Очень скоро способности, твердая до ослиного упрямства воля, не по годам острый ум снискали ему положение главы семейного клана, родством и связями охватывавшего каждый уголок здешних морей. Дядья, братья, тесть в Батавии, еще один в Палембанге, мужья многочисленных сестер, тьма двоюродных братьев, разбросанных по северу, югу, западу и востоку, – торговля кипела везде и повсюду. Великое семейство опутало архипелаг родственными узами, словно сетью, ссужало деньги местным князькам, влияло на вельмож и советников и со спокойной неустрашимостью отражало натиск, если того требовали обстоятельства, белого начальства, державшего земли в повиновении занесенным над головами острым мечом. Все они с почтением относились к Абдулле, прислушивались к его советам, участвовали в его начинаниях, потому что он был мудр, благочестив и удачлив.

Абдулла держался смиренно, как подобает человеку веры, ни на минуту не забывающему, что он слуга Всевышнего.
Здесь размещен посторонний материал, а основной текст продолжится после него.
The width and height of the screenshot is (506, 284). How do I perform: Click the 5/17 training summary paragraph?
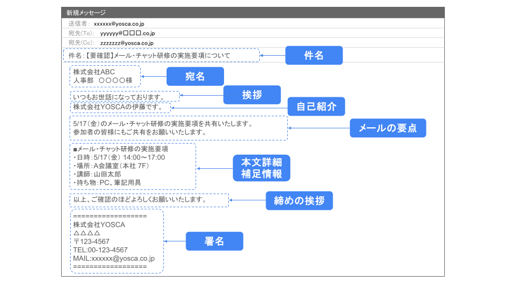coord(178,128)
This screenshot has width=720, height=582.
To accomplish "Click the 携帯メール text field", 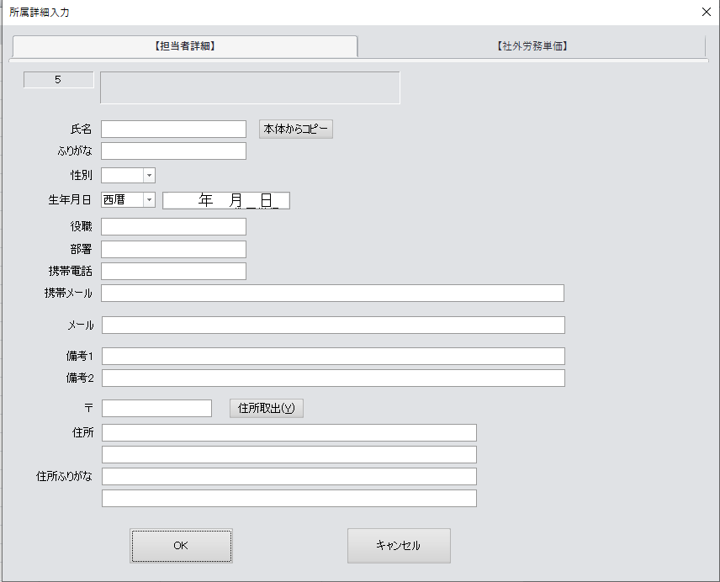I will pyautogui.click(x=332, y=293).
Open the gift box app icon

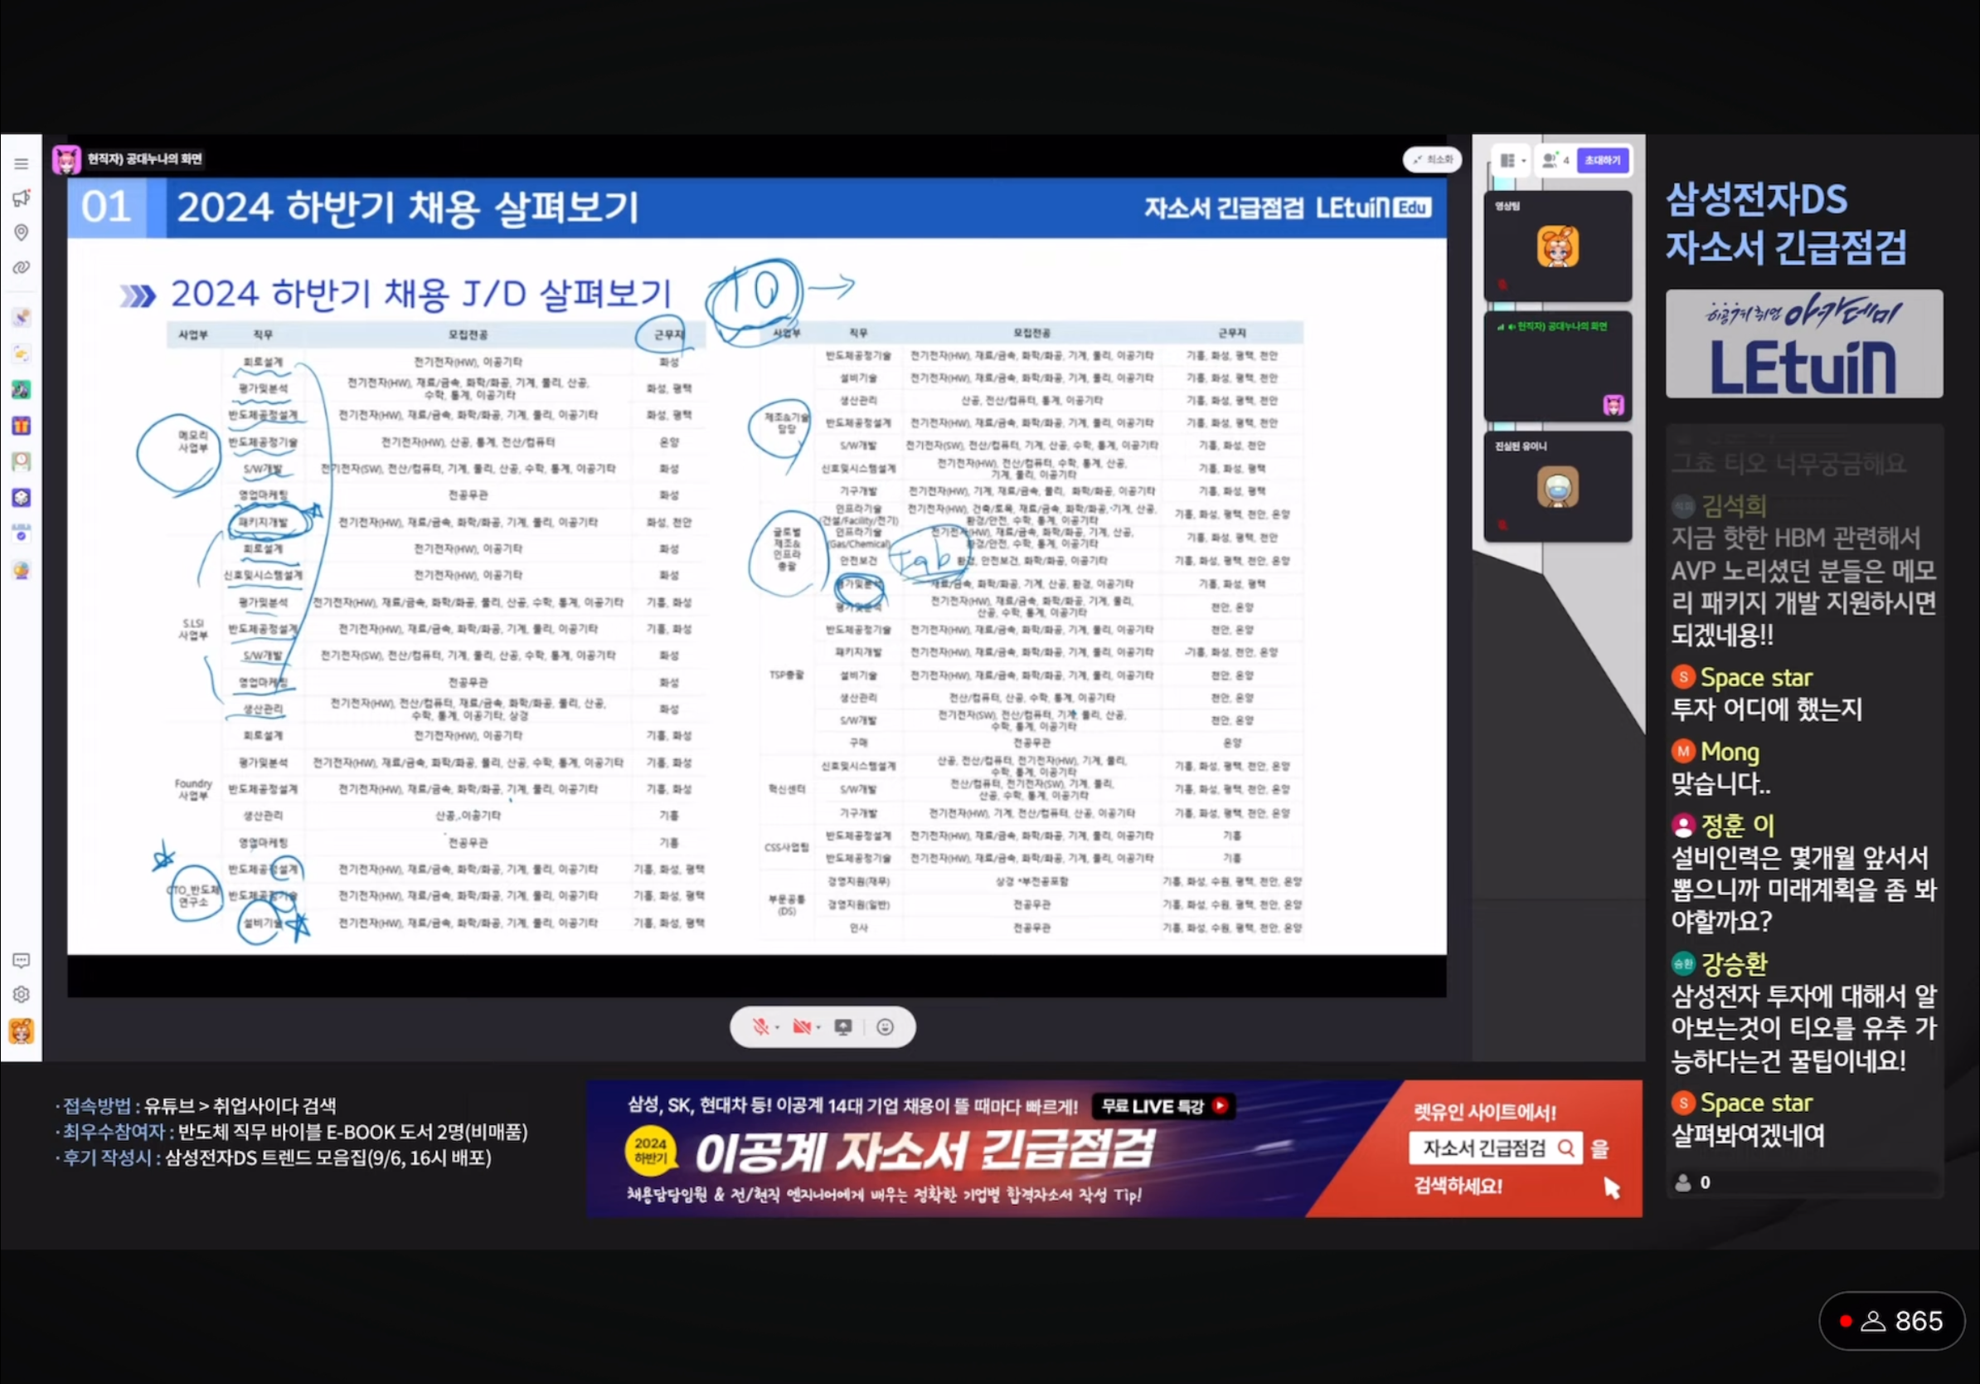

Он был щедр, ибо щедрый человек – друг Аллаха, и, когда покидал свой каменный дом на окраине Пенанга и шел в порт к своему складу, нередко был вынужден отдергивать руку, которую стремились облобызать земляки и единоверцы. Ему часто приходилось бормотать слова упрека или даже резко осаждать тех, кто в порыве благодарности или с какой-нибудь челобитной пытался прикоснуться кончиками пальцев к его коленям. Абдулла был очень хорош собой и носил свою изящную голову высоко и со скромным достоинством. Открытый лоб, прямой нос, узкое темное лицо с тонкими чертами придавали ему аристократический вид, говоривший о чистоте происхождения. Бородка была аккуратно подстрижена и заканчивалась скругленным клинышком. Большие карие глаза смотрели твердо и благожелательно, что не вязалось с тонкими, плотно сжатыми губами. Он всегда был невозмутим. Ничто не могло поколебать его веру в удачу.